> TASK: When you find the line with "Make a Winter Wreath Out of Mesh Shower Sponges (97, 2133)" among the records below, reproduce it and each line after it exactly, ending with the line with "Подробнее (58, 260)".
Segment Start: DATA EXTRACT
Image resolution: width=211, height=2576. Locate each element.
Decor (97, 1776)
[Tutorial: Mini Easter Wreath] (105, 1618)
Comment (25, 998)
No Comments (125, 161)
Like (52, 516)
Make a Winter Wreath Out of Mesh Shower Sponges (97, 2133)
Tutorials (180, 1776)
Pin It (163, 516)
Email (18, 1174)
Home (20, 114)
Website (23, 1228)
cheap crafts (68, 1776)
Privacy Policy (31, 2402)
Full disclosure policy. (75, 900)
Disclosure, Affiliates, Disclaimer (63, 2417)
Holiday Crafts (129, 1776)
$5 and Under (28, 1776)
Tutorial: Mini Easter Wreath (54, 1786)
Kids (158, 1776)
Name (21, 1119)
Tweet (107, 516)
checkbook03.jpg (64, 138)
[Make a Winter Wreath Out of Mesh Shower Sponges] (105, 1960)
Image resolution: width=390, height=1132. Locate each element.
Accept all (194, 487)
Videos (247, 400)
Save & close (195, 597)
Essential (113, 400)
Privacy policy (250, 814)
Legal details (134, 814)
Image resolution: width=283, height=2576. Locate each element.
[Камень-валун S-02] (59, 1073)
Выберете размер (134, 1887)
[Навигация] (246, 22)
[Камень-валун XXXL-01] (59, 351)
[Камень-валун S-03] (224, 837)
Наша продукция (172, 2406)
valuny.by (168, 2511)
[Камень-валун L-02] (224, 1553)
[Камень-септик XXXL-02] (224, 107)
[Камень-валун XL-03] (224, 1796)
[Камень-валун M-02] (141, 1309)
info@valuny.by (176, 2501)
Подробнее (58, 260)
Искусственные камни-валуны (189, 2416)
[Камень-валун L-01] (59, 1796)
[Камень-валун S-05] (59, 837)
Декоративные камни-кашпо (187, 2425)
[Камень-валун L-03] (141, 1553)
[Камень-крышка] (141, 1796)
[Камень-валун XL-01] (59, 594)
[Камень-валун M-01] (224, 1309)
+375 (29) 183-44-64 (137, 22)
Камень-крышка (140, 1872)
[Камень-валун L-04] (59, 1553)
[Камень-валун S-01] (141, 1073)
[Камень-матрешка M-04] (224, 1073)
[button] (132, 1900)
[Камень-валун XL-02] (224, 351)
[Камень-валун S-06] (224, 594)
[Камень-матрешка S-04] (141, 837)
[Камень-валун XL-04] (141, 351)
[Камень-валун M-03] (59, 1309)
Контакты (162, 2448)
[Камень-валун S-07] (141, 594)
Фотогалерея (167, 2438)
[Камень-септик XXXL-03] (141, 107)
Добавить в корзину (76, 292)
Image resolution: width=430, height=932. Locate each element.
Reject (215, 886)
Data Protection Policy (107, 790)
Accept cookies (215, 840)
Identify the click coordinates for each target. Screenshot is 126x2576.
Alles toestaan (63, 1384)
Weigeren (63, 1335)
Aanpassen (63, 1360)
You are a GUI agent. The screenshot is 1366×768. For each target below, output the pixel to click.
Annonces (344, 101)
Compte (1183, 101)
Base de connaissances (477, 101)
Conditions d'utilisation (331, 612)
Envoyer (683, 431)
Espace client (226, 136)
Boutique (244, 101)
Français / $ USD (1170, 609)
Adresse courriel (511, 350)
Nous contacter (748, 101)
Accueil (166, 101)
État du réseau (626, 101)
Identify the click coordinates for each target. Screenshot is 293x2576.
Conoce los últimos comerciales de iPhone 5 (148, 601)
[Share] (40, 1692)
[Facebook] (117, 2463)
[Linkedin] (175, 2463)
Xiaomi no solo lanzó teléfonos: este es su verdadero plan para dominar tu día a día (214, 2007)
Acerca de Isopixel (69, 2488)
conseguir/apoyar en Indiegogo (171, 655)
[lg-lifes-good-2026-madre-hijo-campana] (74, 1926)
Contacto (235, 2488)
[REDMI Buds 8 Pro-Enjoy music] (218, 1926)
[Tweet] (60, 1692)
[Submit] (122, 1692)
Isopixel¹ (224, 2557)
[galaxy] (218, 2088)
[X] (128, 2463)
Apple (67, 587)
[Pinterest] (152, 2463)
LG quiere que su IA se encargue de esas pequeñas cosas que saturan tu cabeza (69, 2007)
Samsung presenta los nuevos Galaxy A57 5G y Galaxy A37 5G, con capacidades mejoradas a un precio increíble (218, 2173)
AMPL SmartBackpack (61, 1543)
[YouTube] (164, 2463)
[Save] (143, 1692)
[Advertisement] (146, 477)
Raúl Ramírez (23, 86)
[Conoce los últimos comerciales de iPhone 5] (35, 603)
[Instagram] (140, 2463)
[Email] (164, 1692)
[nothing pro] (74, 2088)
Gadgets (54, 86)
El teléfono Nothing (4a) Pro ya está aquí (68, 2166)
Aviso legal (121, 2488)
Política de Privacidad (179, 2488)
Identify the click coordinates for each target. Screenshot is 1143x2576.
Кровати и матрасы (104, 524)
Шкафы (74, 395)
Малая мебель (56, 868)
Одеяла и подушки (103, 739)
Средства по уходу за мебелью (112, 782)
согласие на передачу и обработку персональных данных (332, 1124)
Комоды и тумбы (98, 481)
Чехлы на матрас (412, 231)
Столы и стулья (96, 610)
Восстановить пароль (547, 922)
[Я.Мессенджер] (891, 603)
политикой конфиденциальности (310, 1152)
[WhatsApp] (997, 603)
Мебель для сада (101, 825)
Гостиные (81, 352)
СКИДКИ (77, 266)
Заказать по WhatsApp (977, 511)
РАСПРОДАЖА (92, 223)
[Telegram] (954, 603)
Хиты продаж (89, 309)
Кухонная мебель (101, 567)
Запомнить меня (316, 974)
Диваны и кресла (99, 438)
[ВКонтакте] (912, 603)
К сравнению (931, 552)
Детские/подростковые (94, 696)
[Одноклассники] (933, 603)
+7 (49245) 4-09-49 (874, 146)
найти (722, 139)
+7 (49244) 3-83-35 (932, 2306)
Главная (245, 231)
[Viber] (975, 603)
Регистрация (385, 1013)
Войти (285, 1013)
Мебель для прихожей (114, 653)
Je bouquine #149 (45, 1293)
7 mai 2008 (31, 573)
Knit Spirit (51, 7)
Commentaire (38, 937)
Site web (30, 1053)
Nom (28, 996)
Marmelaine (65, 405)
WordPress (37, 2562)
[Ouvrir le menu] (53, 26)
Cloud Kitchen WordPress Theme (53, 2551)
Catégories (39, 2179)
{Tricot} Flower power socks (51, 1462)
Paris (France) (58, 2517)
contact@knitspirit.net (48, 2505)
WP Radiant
Segment End: DATA EXTRACT
> RESPONSE TO THIS EXERCISE:
Make a Winter Wreath Out of Mesh Shower Sponges (97, 2133)
Tutorials (180, 1776)
Pin It (163, 516)
Email (18, 1174)
Home (20, 114)
Website (23, 1228)
cheap crafts (68, 1776)
Privacy Policy (31, 2402)
Full disclosure policy. (75, 900)
Disclosure, Affiliates, Disclaimer (63, 2417)
Holiday Crafts (129, 1776)
$5 and Under (28, 1776)
Tutorial: Mini Easter Wreath (54, 1786)
Kids (158, 1776)
Name (21, 1119)
Tweet (107, 516)
checkbook03.jpg (64, 138)
[Make a Winter Wreath Out of Mesh Shower Sponges] (105, 1960)
Image resolution: width=390, height=1132. Locate each element.
Accept all (194, 487)
Videos (247, 400)
Save & close (195, 597)
Essential (113, 400)
Privacy policy (250, 814)
Legal details (134, 814)
Image resolution: width=283, height=2576. Locate each element.
[Камень-валун S-02] (59, 1073)
Выберете размер (134, 1887)
[Навигация] (246, 22)
[Камень-валун XXXL-01] (59, 351)
[Камень-валун S-03] (224, 837)
Наша продукция (172, 2406)
valuny.by (168, 2511)
[Камень-валун L-02] (224, 1553)
[Камень-септик XXXL-02] (224, 107)
[Камень-валун XL-03] (224, 1796)
[Камень-валун M-02] (141, 1309)
info@valuny.by (176, 2501)
Подробнее (58, 260)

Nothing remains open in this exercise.